En septembre 2022, apparaît sur votre écran Android un message vidéo intitulé : « Les manuels d’histoire ont oublié d’inscrire le nom d’un homme qui, 180 ans avant Christophe Colomb, avait foulé le sol d’Amérique : l’empereur Mansa Aboubakar II. » Etonnant. Vous scrutez les belles images et les commentaires des deux explorations attribuées à l’empereur. Un monarque du vaste Mali fit travailler les siens et ses proches au Sénégal, au Niger, en Guinée, pour traverser l’océan à la découverte de l’Amérique sur la simple idée qu’il pourrait y avoir un pays derrière l’infini de l’eau que le regard perçoit ! Une telle curiosité conduisant à la témérité d’explorations risquées, ce n’est pas l’Afrique telle qu’on vous la raconte. Comme les réseaux sociaux sont enclins à fantasmer, vous allez sur Google pour en avoir le cœur net. Vous découvrez que la vidéo sur WhatsApp est le copier-coller condensé d’une longue page de textes et d’images de Google à l’entrée « Qui est l’empereur Mansa Aboubakar II ? » Et Google en rajoute en précisant que des chercheurs sérieux ont relevé des indices de « présence mandingue en Amérique ». Mais, prudent, il manie le conditionnel. Car pas de traces écrites de l’exploit. Car seul l’écrit passe à l’histoire. Car le non-écrit est non-existant, il n’inspire ni les hommes présents ni les hommes à venir.

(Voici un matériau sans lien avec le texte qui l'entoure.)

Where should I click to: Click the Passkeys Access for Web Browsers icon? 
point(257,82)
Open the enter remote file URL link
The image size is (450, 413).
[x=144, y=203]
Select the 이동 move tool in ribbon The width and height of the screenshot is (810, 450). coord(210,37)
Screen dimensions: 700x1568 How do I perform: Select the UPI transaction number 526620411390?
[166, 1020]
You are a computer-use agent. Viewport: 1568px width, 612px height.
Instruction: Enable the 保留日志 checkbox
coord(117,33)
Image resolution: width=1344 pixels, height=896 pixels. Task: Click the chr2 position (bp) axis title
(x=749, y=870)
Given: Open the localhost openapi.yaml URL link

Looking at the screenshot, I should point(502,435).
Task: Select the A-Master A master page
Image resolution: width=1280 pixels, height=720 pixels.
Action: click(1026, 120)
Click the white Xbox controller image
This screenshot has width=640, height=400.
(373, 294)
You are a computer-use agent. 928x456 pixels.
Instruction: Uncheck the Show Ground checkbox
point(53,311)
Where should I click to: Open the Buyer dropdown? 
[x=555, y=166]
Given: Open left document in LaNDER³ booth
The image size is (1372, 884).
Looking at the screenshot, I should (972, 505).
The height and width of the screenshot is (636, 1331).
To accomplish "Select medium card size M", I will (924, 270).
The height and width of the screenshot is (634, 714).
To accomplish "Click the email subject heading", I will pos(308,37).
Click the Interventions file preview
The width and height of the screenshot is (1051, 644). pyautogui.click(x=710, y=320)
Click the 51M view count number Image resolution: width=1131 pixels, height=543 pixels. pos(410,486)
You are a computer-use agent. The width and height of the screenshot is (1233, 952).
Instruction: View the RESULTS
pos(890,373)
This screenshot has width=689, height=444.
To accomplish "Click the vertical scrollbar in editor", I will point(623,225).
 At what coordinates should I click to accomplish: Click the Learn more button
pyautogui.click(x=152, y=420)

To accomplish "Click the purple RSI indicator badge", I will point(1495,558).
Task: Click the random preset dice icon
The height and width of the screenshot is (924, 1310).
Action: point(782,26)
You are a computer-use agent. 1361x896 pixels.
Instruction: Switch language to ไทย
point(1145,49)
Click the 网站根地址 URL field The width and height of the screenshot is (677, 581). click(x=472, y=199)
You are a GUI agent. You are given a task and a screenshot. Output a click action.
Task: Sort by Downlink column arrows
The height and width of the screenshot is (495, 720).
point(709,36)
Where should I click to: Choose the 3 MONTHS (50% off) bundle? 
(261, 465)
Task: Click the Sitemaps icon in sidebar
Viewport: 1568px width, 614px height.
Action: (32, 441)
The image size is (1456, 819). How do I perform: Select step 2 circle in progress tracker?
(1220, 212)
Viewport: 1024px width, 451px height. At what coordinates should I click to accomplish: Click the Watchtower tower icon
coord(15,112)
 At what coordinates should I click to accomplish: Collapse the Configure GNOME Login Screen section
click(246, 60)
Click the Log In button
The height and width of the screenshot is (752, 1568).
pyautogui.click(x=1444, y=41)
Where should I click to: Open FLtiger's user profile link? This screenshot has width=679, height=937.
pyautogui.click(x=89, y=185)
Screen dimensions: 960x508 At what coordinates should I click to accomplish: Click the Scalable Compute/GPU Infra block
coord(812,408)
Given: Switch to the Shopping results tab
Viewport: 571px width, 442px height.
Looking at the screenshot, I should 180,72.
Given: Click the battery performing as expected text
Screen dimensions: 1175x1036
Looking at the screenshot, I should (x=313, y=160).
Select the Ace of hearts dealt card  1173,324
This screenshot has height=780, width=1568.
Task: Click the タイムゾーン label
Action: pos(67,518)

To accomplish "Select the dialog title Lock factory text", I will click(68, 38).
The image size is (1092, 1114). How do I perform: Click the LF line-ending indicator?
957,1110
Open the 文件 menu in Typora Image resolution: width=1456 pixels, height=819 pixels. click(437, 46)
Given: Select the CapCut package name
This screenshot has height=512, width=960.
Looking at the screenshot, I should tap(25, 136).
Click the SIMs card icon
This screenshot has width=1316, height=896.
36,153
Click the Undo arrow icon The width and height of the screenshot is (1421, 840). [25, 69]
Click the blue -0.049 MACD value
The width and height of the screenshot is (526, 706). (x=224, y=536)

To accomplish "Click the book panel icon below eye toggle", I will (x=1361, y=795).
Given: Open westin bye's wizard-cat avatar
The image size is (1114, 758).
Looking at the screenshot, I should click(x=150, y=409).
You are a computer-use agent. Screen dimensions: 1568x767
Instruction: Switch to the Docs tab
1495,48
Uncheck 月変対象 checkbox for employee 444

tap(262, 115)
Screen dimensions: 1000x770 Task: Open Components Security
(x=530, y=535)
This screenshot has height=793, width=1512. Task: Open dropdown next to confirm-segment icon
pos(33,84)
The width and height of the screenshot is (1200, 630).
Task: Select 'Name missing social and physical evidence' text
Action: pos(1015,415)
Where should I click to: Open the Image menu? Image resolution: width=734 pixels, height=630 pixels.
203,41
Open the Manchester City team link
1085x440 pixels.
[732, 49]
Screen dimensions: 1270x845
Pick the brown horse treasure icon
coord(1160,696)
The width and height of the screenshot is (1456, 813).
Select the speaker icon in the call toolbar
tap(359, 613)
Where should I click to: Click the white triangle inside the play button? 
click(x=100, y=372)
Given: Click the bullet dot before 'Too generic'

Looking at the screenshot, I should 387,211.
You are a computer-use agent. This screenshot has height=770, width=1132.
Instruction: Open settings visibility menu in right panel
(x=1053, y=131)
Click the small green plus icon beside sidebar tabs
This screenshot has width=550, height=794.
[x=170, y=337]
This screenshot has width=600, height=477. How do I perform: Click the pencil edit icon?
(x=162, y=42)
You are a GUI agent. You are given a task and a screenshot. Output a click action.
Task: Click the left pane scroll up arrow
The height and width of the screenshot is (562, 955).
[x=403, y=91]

Car si « Au commencement était le Verbe…, le Verbe s’est fait chair et il a habité parmi nous ». La parole non faite écriture n’est pas sans domicile fixe, elle n’a pas de domicile du tout. Avec l’événement qu’elle rapporte, elle est vouée au sort de « autant en emporte le vent », elle disparaît presque aussitôt apparue. Sans l’arrimage de l’écriture, faits et gestes et paroles se dissolvent dans une espèce de Triangle des Bermudes. A propos du flou de l’Afrique, la colère d’Aimé Césaire : « Je parle de sociétés vidées d’elles-mêmes, des cultures piétinées, d’institutions minées, de terres confisquées, de religions assassinées, de magnificences artistiques anéanties, d’extraordinaires possibilités supprimées. » Crimes sur l’Afrique dépourvue de l’ancre de l’écriture. L’écriture ne fait pas qu’ancrer et arrimer, l’écriture est aussi locomotive qui garde en lieu sûr les savoirs et oblige à leur accumulation, par le biais, entre autres, des traductions, pour conduire loin, toujours plus loin, l’homme sachant. Si l’on en juge par le prophète Osée, « Mon peuple périt, faute de connaissance ». Il y a lieu de préciser que les peuples africains stagnent et périssent faute de l’ancre et de la locomotive de l’écriture, faute du système des vases communicants que permet l’écriture, pour enrichir la connaissance et la consolider par des connaissances collectées ailleurs.
Pour les Béninois « c’est au bout de l’ancienne corde qu’on tresse la nouvelle ». Adage vain tant que le Bénin restera surtout analphabète. L’analphabétisme est un état de nature. L’écriture est le primordial état de culture. Il est du devoir des responsables africains de hisser les peuples africains à l’état de culture pour arrêter la saignée « d’extraordinaires possibilités supprimées », déchirer l’oubli qui recouvre quelque Mansa Aboubakar. Portée par l’écriture, l’Afrique ne sera plus clouée au syndrome du Tonneau des Danaïdes. Amarrée à l’écriture, l’Afrique sera reine, elle relèvera tous les défis, jusqu’au-delà des mers.